On the previous discussion, one of the commenters observed:
One thing I am getting from this thread is a list of large management failures by the publishers, just on the basic 'running a business' level. Destructive competition between divisions, the fact that an author can extract significantly more money from them by selling rights in pieces that then hamstring the publishers down the road vs selling them in larger blocks, inability to track how their product is being sold. Sounds like they really ought to put a focus on getting their own houses in order.I think this bears some exploration, so here's a footnote:
The problems are structural in the industry, but they're not an accident: they're a result of the way the (current) industry emerged. Publishing is a very old business—it's been around in some shape or another for over 500 years, and in much its current shape since the mid-Victorian period—and the way publishers do business is the intersection of the set of all business practices that did not cause one of their antecedents to go bust, over a roughly 250 year period.
And now to the current mess.
Until the 1980s, publishing houses were generally small family-run businesses who owned their own typesetters and printing presses and employed their own production people and warehoused their own stock. And growth in the industry was negligible—it's a mature field, you can't easily "grow" a business in publishing because the amount of time consumers have available for reading (i.e. consuming more product) is an inelastic constant: the best you can run is a zero-sum game against other publishers. And in the large, you're competing with other media. Every computer game a punter buys is 20-100 fewer hours they have for reading, for example.
The biggest change of the 50 years prior to 1995 was that a wave of mergers and take-overs swept through the industry, first in the USA and then in Europe, starting in the early 1980s. This was largely complete by the mid-90s, and utterly changed the landscape. The former family businesses were now "imprints" or trading subsidiaries. Core competencies were merged, with cost savings, while less central stuff like owning warehouses and printing presses was out-sourced. Costs were pared to the bone. A senior editor these days doesn't just 'edit', they're a business manager running acquisitions and supervising product workflow and marketing strategy—jobs which come out of the time available for editing, in some cases consuming all of it.
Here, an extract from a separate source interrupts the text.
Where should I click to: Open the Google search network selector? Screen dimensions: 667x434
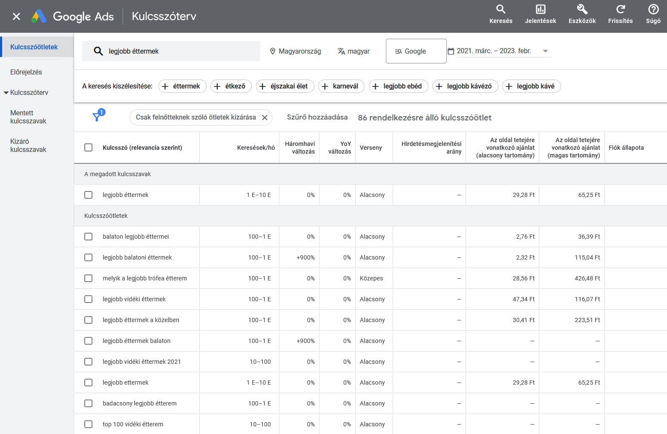coord(416,51)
But it's still a more or less global zero sum game (competing for readers eyeball-hours). And because the rate of individual production is relatively low and the product is still produced artisanally by cottage industries, product lead time is measured in years, time to achieve net positive revenue is also measured in years, and it's important to keep the back list on tap because it can take decades to grow an author's career. Stephen King was an overnight success with "Carrie" after a decade of learning to write, but Terry Pratchett took about 15 years to finally break big. J. K. Rowling took 3 books to really get rolling, and she grew eye-wateringly rapidly by industry standards. And some authors are slow-burn successes: my big breakthrough book was my tenth novel in print ("Halting State"). J. R. R. Tolkien's Lord of the Rings was in print for a decade or more before it really took off in the 1960s. If you practice ruthless commercial Darwinism, weeding out any hopeful mutants that aren't immediately successful, you will miss out on a lot of huge opportunities.
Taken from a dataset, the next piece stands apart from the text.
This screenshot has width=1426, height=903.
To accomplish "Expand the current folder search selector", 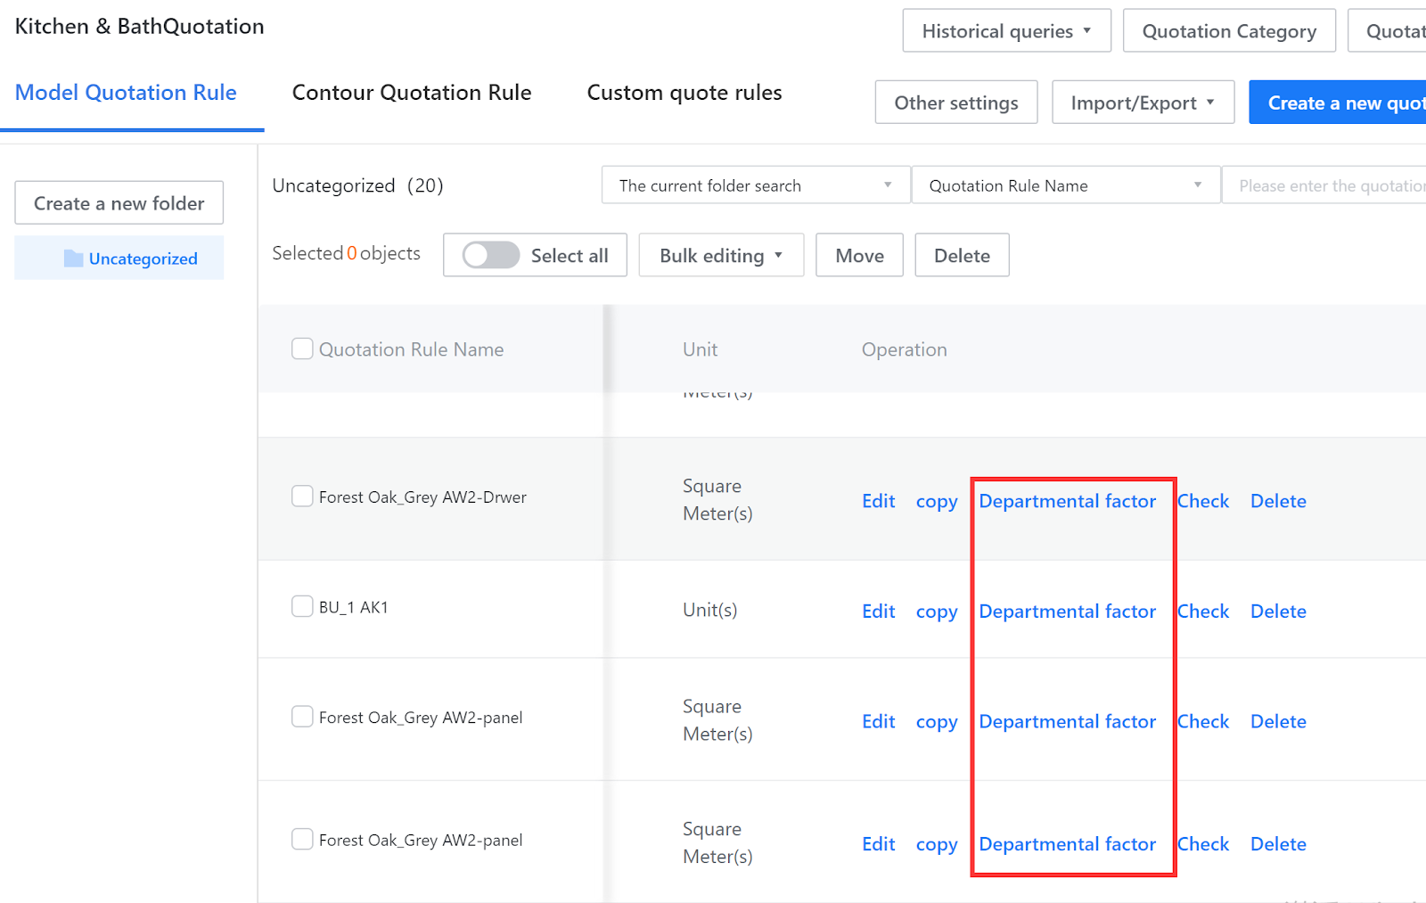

So reforming the publishing industry is a very non-trivial undertaking.
Which is also why Jeff Bezos picked it as his #1 target when he founded Amazon. He set out to disrupt an incumbent mature industry using the internet, and picked publishing because it was obviously the most dysfunctional. After all, if he'd gone after groceries he'd be competing with sharks like Tesco and WalMart.
But the trouble with disruption is that it's dangerously close to detonation. You can end up destroying what you sought to shake up and take over.
PS: there have been attempts to get away from artisan production. Shared universes, media spin-offs, and the likes of the DC and Marvel Comics constitute such attempts. They generally don't work well for the creators (most of them entail work-for-hire and put harsh constraints on the creative freedom available to the authors or other artists involved); collaborative short fiction/novels are much free-er, but it's a general truism that when you collaborate with another author, both of you end up writing 75% of the book. Somehow we've been unable to come up with a better way to do high quality fiction since Thomas Hardy's day, despite having a century filled with progress in other fields.